Problem details:
The records appear below. Repeat them exactly.

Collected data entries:
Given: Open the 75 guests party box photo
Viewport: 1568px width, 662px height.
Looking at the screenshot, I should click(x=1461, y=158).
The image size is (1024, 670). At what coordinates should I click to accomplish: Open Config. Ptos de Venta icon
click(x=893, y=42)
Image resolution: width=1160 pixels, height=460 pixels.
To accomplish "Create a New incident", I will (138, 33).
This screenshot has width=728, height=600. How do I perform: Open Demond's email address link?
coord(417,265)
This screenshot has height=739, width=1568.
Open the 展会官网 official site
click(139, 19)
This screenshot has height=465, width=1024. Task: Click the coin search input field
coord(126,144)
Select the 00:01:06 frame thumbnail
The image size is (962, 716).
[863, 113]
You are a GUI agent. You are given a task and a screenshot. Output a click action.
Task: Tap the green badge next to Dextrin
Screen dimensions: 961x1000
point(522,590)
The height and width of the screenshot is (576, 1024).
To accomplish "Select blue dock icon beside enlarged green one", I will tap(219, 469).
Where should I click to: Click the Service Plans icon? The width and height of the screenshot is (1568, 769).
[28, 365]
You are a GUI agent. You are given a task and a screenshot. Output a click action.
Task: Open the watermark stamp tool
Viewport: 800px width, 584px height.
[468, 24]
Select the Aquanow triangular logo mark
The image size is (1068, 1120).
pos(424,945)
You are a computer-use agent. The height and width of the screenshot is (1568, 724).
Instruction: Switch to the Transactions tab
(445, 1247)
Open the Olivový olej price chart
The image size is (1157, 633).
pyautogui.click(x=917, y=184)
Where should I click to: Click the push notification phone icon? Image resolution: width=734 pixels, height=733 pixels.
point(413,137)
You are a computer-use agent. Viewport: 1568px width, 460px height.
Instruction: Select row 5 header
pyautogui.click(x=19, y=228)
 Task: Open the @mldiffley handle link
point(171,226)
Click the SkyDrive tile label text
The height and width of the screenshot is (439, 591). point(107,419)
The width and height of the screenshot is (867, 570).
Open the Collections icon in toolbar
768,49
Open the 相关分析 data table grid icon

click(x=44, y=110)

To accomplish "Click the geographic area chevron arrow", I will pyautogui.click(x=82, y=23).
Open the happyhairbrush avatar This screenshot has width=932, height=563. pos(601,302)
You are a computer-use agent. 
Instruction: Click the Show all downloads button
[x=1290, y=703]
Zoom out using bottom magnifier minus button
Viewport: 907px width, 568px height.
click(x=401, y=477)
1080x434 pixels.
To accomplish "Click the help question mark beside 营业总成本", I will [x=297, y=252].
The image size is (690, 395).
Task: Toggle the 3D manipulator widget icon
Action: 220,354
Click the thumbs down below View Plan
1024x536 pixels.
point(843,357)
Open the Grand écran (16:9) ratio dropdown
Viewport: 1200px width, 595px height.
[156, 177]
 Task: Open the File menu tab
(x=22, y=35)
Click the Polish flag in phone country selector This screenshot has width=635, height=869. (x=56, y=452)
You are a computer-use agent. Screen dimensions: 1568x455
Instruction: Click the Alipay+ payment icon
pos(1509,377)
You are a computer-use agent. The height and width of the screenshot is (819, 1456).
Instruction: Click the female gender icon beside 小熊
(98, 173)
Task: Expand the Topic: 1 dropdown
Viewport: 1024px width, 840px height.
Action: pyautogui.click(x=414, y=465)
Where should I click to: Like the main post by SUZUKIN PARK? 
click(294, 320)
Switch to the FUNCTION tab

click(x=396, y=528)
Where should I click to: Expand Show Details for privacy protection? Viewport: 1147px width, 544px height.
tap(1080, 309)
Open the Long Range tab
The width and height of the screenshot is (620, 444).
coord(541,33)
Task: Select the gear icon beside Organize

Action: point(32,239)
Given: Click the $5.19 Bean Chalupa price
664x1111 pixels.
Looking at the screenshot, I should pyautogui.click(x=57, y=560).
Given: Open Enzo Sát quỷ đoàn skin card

Result:
Given: Open the 75 guests party box photo
Viewport: 1568px width, 662px height.
Looking at the screenshot, I should click(x=1461, y=158).
The image size is (1024, 670). At what coordinates should I click to accomplish: Open Config. Ptos de Venta icon
click(x=893, y=42)
Image resolution: width=1160 pixels, height=460 pixels.
To accomplish "Create a New incident", I will (138, 33).
This screenshot has width=728, height=600. How do I perform: Open Demond's email address link?
coord(417,265)
This screenshot has height=739, width=1568.
Open the 展会官网 official site
click(139, 19)
This screenshot has height=465, width=1024. Task: Click the coin search input field
coord(126,144)
Select the 00:01:06 frame thumbnail
The image size is (962, 716).
[863, 113]
You are a GUI agent. You are given a task and a screenshot. Output a click action.
Task: Tap the green badge next to Dextrin
Screen dimensions: 961x1000
point(522,590)
The height and width of the screenshot is (576, 1024).
To accomplish "Select blue dock icon beside enlarged green one", I will tap(219, 469).
Where should I click to: Click the Service Plans icon? The width and height of the screenshot is (1568, 769).
[28, 365]
You are a GUI agent. You are given a task and a screenshot. Output a click action.
Task: Open the watermark stamp tool
Viewport: 800px width, 584px height.
[468, 24]
Select the Aquanow triangular logo mark
The image size is (1068, 1120).
pos(424,945)
You are a computer-use agent. The height and width of the screenshot is (1568, 724).
Instruction: Switch to the Transactions tab
(445, 1247)
Open the Olivový olej price chart
The image size is (1157, 633).
pyautogui.click(x=917, y=184)
Where should I click to: Click the push notification phone icon? Image resolution: width=734 pixels, height=733 pixels.
point(413,137)
You are a computer-use agent. Viewport: 1568px width, 460px height.
Instruction: Select row 5 header
pyautogui.click(x=19, y=228)
 Task: Open the @mldiffley handle link
point(171,226)
Click the SkyDrive tile label text
The height and width of the screenshot is (439, 591). point(107,419)
The width and height of the screenshot is (867, 570).
Open the Collections icon in toolbar
768,49
Open the 相关分析 data table grid icon

click(x=44, y=110)

To accomplish "Click the geographic area chevron arrow", I will pyautogui.click(x=82, y=23).
Open the happyhairbrush avatar This screenshot has width=932, height=563. pos(601,302)
You are a computer-use agent. 
Instruction: Click the Show all downloads button
[x=1290, y=703]
Zoom out using bottom magnifier minus button
Viewport: 907px width, 568px height.
click(x=401, y=477)
1080x434 pixels.
To accomplish "Click the help question mark beside 营业总成本", I will [x=297, y=252].
The image size is (690, 395).
Task: Toggle the 3D manipulator widget icon
Action: 220,354
Click the thumbs down below View Plan
1024x536 pixels.
point(843,357)
Open the Grand écran (16:9) ratio dropdown
Viewport: 1200px width, 595px height.
[156, 177]
 Task: Open the File menu tab
(x=22, y=35)
Click the Polish flag in phone country selector This screenshot has width=635, height=869. (x=56, y=452)
You are a computer-use agent. Screen dimensions: 1568x455
Instruction: Click the Alipay+ payment icon
pos(1509,377)
You are a computer-use agent. The height and width of the screenshot is (819, 1456).
Instruction: Click the female gender icon beside 小熊
(98, 173)
Task: Expand the Topic: 1 dropdown
Viewport: 1024px width, 840px height.
Action: pyautogui.click(x=414, y=465)
Where should I click to: Like the main post by SUZUKIN PARK? 
click(294, 320)
Switch to the FUNCTION tab

click(x=396, y=528)
Where should I click to: Expand Show Details for privacy protection? Viewport: 1147px width, 544px height.
tap(1080, 309)
Open the Long Range tab
The width and height of the screenshot is (620, 444).
coord(541,33)
Task: Select the gear icon beside Organize

Action: point(32,239)
Given: Click the $5.19 Bean Chalupa price
664x1111 pixels.
Looking at the screenshot, I should pyautogui.click(x=57, y=560).
Given: Open Enzo Sát quỷ đoàn skin card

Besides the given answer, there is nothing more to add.